** Begin DATA PROVIDED **
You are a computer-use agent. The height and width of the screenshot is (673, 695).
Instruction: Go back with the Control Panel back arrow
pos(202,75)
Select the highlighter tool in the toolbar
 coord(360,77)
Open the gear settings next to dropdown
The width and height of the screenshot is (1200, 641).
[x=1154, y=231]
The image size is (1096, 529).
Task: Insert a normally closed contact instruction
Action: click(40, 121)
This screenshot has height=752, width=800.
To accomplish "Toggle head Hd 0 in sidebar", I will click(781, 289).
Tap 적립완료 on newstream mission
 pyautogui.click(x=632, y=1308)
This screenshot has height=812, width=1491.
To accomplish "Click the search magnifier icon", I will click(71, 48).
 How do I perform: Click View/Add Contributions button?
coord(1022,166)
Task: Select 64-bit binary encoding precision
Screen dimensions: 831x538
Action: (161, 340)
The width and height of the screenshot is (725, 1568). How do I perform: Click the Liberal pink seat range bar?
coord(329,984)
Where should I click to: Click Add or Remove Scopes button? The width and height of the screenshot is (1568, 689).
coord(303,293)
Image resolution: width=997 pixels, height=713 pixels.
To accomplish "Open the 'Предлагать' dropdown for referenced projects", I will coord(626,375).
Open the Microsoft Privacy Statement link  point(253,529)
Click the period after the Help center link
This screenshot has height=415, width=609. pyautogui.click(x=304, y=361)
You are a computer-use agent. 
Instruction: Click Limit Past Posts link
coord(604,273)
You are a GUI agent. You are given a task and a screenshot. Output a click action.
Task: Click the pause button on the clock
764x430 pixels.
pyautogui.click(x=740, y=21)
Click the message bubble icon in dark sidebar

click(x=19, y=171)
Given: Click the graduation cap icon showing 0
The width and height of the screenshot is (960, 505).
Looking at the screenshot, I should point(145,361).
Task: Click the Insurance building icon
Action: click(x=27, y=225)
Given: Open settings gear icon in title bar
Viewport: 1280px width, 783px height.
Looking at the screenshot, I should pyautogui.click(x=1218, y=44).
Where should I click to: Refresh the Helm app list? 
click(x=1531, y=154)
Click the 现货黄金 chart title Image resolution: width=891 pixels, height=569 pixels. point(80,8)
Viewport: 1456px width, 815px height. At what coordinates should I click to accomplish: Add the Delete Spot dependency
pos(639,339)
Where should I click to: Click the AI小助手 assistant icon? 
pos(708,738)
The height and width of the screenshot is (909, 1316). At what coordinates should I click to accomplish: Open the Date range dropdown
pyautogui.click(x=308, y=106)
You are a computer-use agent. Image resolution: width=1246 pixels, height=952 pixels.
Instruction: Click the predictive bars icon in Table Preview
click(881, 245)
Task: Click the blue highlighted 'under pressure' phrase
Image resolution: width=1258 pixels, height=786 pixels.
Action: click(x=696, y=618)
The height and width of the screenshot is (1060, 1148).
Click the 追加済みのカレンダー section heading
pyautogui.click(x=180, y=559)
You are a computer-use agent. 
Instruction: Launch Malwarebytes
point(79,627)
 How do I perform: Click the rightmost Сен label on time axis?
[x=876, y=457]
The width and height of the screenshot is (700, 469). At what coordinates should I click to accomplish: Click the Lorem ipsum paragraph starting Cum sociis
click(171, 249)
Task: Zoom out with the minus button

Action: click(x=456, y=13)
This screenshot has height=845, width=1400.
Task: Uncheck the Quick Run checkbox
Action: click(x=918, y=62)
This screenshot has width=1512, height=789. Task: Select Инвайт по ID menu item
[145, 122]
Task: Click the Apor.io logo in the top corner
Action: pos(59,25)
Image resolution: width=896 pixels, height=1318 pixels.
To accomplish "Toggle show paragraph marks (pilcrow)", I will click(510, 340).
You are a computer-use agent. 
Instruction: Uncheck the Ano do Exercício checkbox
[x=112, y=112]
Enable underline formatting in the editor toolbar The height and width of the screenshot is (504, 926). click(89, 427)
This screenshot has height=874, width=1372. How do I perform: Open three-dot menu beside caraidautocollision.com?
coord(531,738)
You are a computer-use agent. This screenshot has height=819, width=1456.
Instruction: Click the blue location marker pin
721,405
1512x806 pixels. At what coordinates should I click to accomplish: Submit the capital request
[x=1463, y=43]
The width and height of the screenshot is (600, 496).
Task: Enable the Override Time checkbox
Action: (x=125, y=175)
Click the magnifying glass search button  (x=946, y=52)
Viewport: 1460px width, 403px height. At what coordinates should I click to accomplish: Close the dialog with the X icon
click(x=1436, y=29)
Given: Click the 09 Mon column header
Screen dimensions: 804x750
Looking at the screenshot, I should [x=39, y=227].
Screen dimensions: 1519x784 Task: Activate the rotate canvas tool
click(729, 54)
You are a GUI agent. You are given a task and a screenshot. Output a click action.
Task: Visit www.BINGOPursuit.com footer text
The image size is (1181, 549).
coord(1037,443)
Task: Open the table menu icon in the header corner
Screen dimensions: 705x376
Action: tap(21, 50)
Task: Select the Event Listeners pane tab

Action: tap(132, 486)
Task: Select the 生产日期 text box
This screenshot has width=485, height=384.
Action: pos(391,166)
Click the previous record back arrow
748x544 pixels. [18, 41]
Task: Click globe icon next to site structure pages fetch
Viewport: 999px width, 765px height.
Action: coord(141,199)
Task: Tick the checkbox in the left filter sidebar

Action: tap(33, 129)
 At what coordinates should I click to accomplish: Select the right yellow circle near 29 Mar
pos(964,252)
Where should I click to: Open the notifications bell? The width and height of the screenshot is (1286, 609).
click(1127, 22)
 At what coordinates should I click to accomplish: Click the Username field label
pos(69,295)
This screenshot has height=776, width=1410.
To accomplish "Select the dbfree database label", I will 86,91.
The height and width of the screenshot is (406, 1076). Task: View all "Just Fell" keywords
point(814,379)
** End DATA PROVIDED **
• [THE TASK]: Quote the items verbatim, starting with the line that contains "This screenshot has height=812, width=1491." and continuing through the line that contains "coord(303,293)".

• [ANSWER BELOW]:
This screenshot has height=812, width=1491.
To accomplish "Click the search magnifier icon", I will click(71, 48).
 How do I perform: Click View/Add Contributions button?
coord(1022,166)
Task: Select 64-bit binary encoding precision
Screen dimensions: 831x538
Action: (161, 340)
The width and height of the screenshot is (725, 1568). How do I perform: Click the Liberal pink seat range bar?
coord(329,984)
Where should I click to: Click Add or Remove Scopes button? The width and height of the screenshot is (1568, 689).
coord(303,293)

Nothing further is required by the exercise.